ここで再び、「/etc/ssh/sshd_config」を編集する事になります。Ubuntu3のアカウント「bamboo」でログインし、「/etc/ssh/sshd_config」をviで開きます。
ここで「PasswordAuthentication no」を追加したいのですが、おそらく初期状態では当該項目は記載されていないと思いますので、追記をしたいと思います。

うまく追記できたでしょうか?さぁ、設定は以上になります。最後に設定を反映させるために、Ubuntu3側で以下のコマンドを実行します。
sudo service sshd restart
おめでとうございます!これで全て完了です。
実際に公開鍵と秘密鍵のパスフレーズを使って接続してみる
さて、実際にmacOSからUbuntu3(のアカウント「bamboo」)に接続してみましょう。

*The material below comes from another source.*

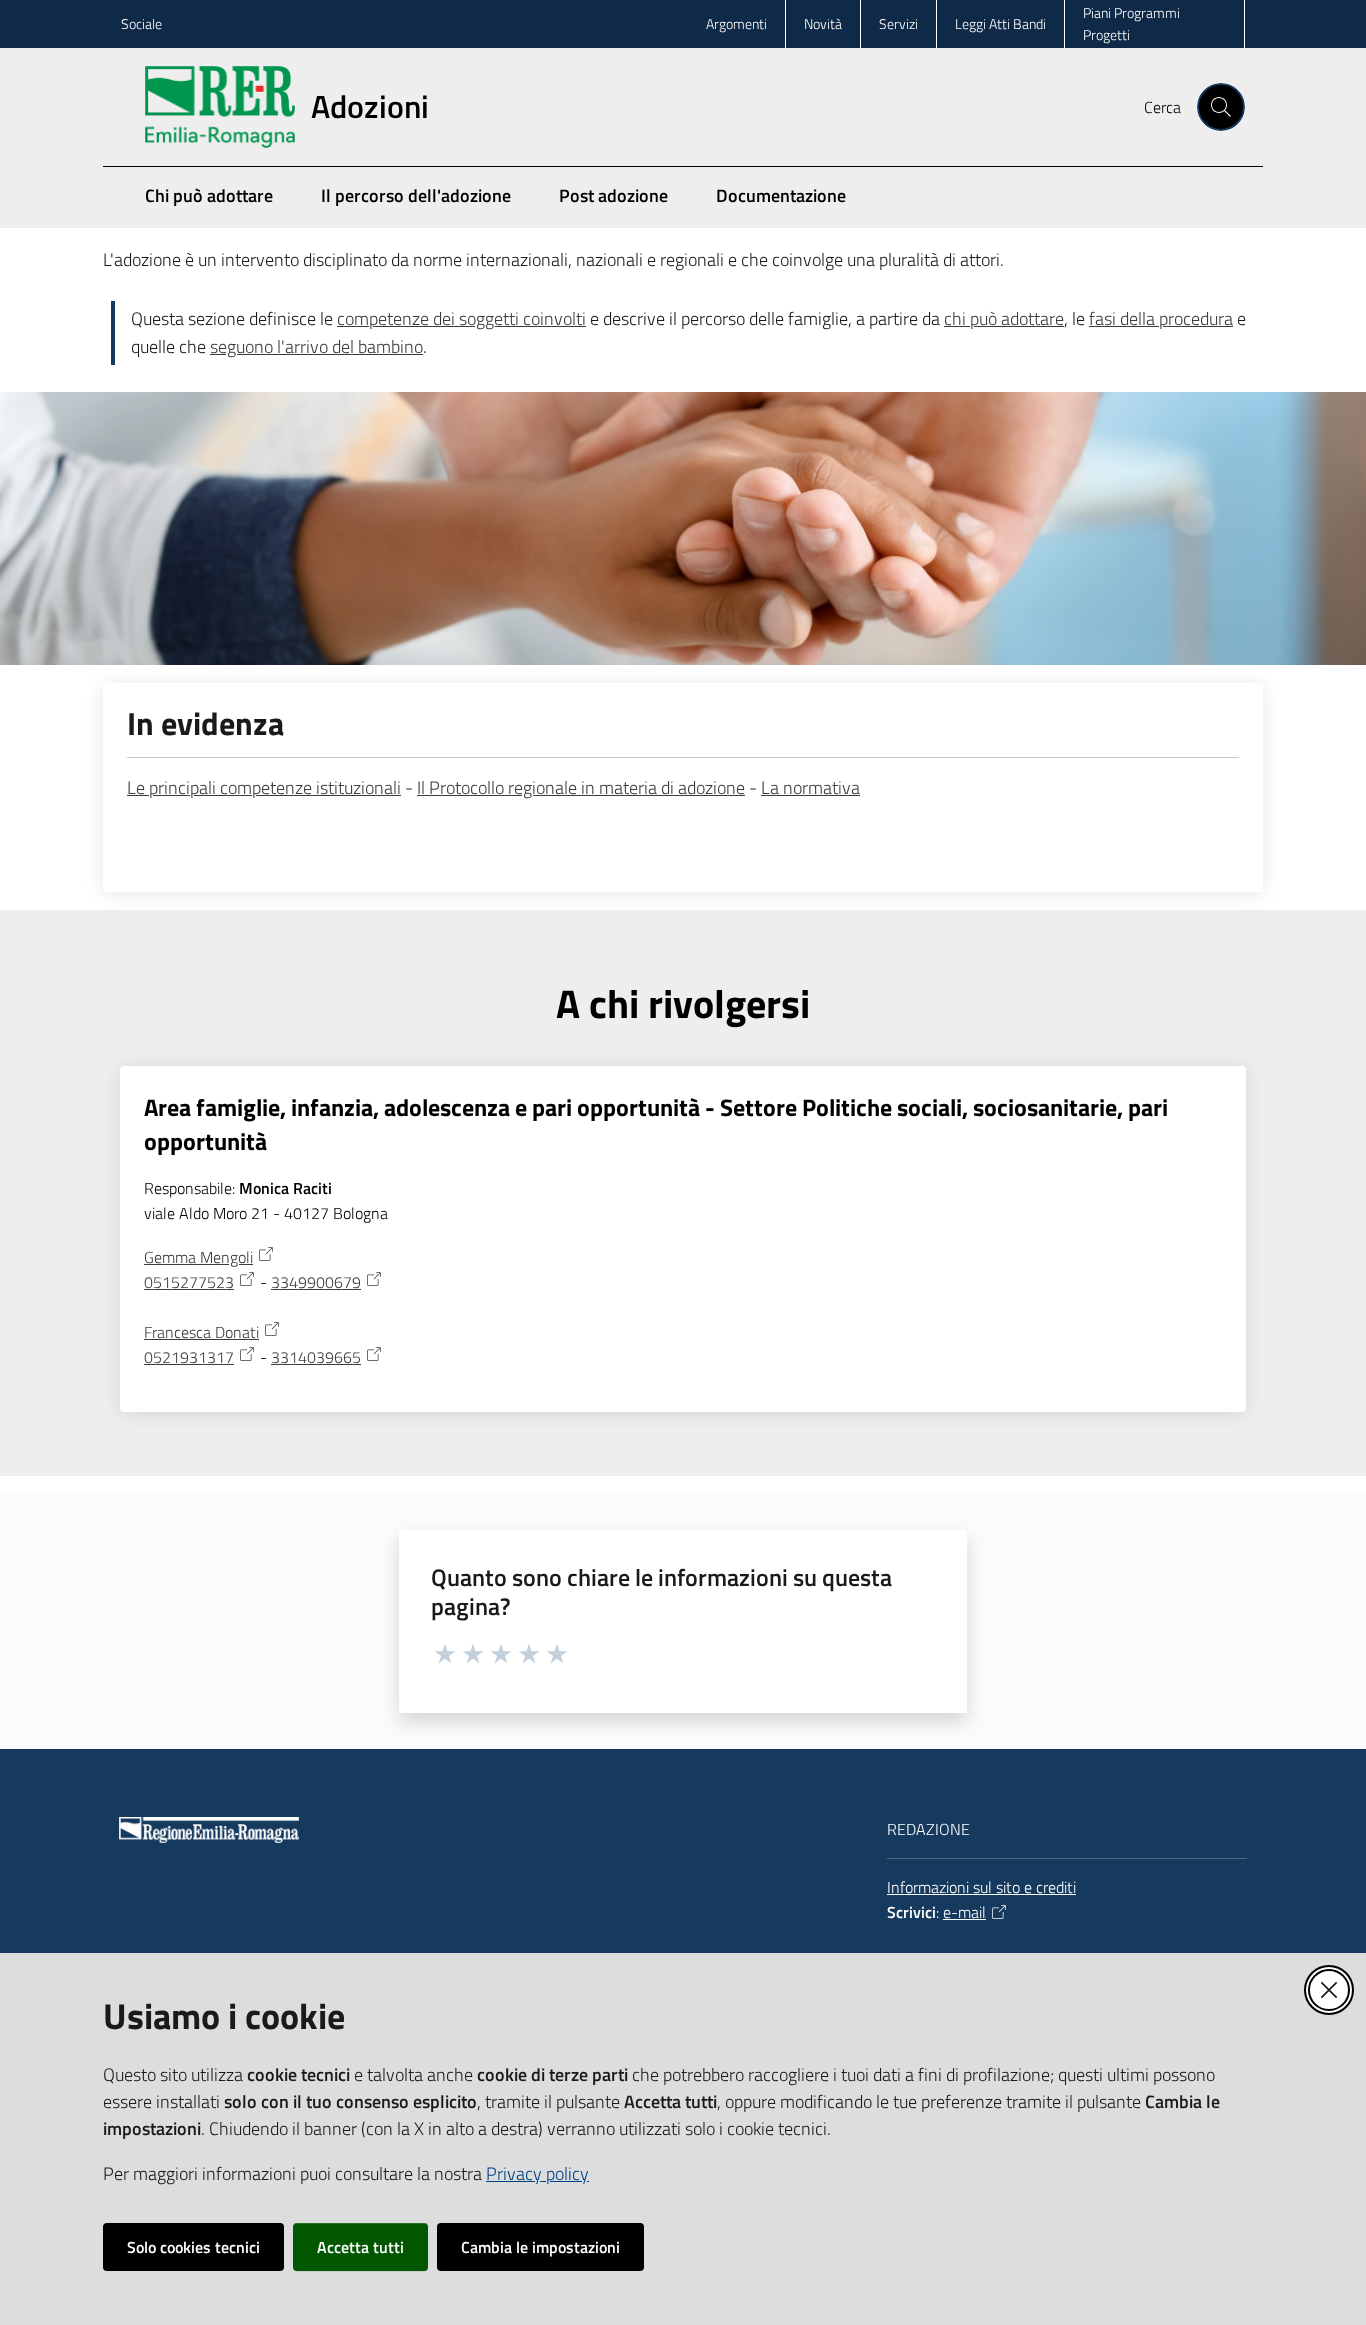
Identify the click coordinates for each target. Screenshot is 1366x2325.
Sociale (141, 23)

macOS側のターミナルを開き、以下のコマンドを実行します。
ssh bamboo@10.0.1.3 -p 23698
上記を入力すると、秘密鍵で設定したパスフレーズを聞いてきますので、入力します。
~ $ ssh bamboo@10.0.1.3 -p 23698
Enter passphrase for key '/Users/tsuyoshitakenaka/.ssh/id_ecdsa':
ちゃんとログインできましたか?おめでとうございます。これで安心してUbunt3に接続する事ができるようになりました。